## Challenge A
Reproduce the passage on class analysis between "Look at this" and "foolish, not clever.", inclusive.
## Challenge B
In the passage on class analysis, which company did Endruj Lusha identify as the biggest private employer in the US?
## Challenge C
Write a continuation of the passage on class analysis, picking up after its final sentence.

Maoist Third Worldist Prairie Fire:
If you aren’t here to engage in serious discourse, then you shouldn’t waste my time. Don’t think that acting dense is going to get you off the hook.
Look at this gem. I stated: “In fact, it is not unusual for First World workers to have more potential capital, more access to capital, than many Third World capitalists.”
Look at how Endruj Lusha responds:
“*face palm*
So you are telling me most people who make an income of lets say 40K a year can actually afford to run luxury hotels? that is lunacy.” (Endruj Lusha)
Do all Third World capitalists own luxury hotels? We don’t even have to talk about the Third World to make my point. It is not unheard of for someone who was an Amerikan worker at one point in his life to invest stocks or start a business. Many Amerikans work and own businesses. Don’t be dense. You don’t make yourself look better by purposefully misreading what is written. When you act in an unprincipled way, it makes you look foolish, not clever.
Endruj Lusha chants his mantra:
“The notion of class determined by the [relationship to the] means of production is HOW Marxists define class.” (Endruj Lusha)
Endruj Lusha adds a quote by Marx that supports our class analysis, more then the First Worldist, Hoxhaist one. Marx describes the Proletariat as those:
“who live only so long as they find work, and who find work only so long as their labour increases capital. These labourers, who must sell themselves piecemeal, are a commodity, like every other article of commerce, and are consequently exposed to all the vicissitudes of competition, to all the fluctuations of the market. ” (Endruj Lusha quoting Marx)
Most of the Amerikan working class is not engaged in production anymore. The vast majority of the Amerikan workforce is employed in value-draining enterprises, not value-creating ones. A minority of Amerikans workers are employed in the productive sector. So, right off the bat, we can say that most Amerikans don’t satisfy your criteria, let alone the criteria of Marx’s more complex views. For example, many of those employed in the First World are employed, not in value production, but in the realization of value. There are probably more store clerks in the United States than there are factory workers. Endruj Lusha kindly provided us with the information that the biggest private employer in the US is Wal-Mart. This is what Marx, Capital Vol. 3 Chapter XVII, had to say about the distinction between wage-earners in industrial capital and those employed in Wal-Marts:
“We must make the same distinction between him and the wage-workers directly employed by industrial capital which exists between industrial capital and merchant’s capital, and thus between the industrial capitalist and the merchant. Since the merchant, as mere agent of circulation, produces neither value nor surplus-value.. it follows that the mercantile workers employed by him in these same functions cannot directly create surplus-value for him.. In other words, that he does not enrich himself by cheating his clerks.” (Capital Vol. 3 Chapter XVII)

## Dataset excerpt
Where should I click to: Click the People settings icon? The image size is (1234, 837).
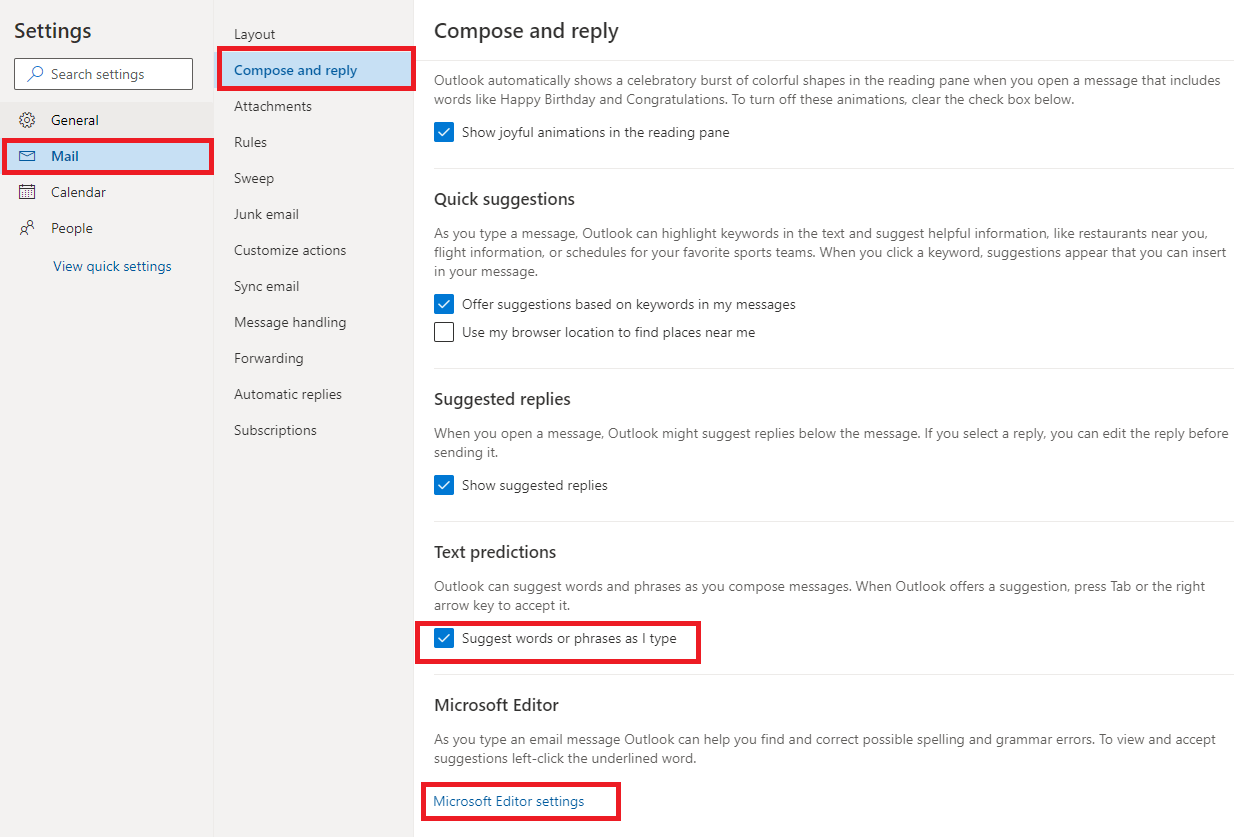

## Task result A
Look at this gem. I stated: “In fact, it is not unusual for First World workers to have more potential capital, more access to capital, than many Third World capitalists.”
Look at how Endruj Lusha responds:
“*face palm*
So you are telling me most people who make an income of lets say 40K a year can actually afford to run luxury hotels? that is lunacy.” (Endruj Lusha)
Do all Third World capitalists own luxury hotels? We don’t even have to talk about the Third World to make my point. It is not unheard of for someone who was an Amerikan worker at one point in his life to invest stocks or start a business. Many Amerikans work and own businesses. Don’t be dense. You don’t make yourself look better by purposefully misreading what is written. When you act in an unprincipled way, it makes you look foolish, not clever.

## Task result B
Wal-Mart.

## Task result C
Maoist-Third Worldist have described this as the rise of First World mall economies. Many First World economies can be described as a mall writ large. Nothing is produced at the mall. Yet people are employed managing, transporting, securing, etc. goods that are produced elsewhere but are sold at the mall. It is the influx of goods from outside the mall that keeps the mall afloat. Production is going on outside the mall, in the Third World. These goods are not secured through “fair exchange” since the mall doesn’t produce anything to begin with nor does is exchange services with those who do. The goods that keep the mall economy up and running are secured through imperialism. Obviously, like all abstract models, this is a big oversimplification. However, it makes an important point about global trends and the relationship between the non-productive segments of the First World and the productive segments of the Third World.
The shift in First World employment from productive labor to non-productive labor is noteworthy because Marx saw the paradigmatic case of exploitation as the exploitation of those engaged in productive labor. Maoist-Third Worldists point out that what Marx considered exploitation no longer exists in the First World. First World workers have higher incomes, higher standards of living, greater access to and more varied leisure time, greater diversity of life options, greater social mobility, more and more access to capital for much of the past century. The value that sustains First World society has to be coming from somewhere. This level of parasitism is propped up by imperialism’s theft of Third World value.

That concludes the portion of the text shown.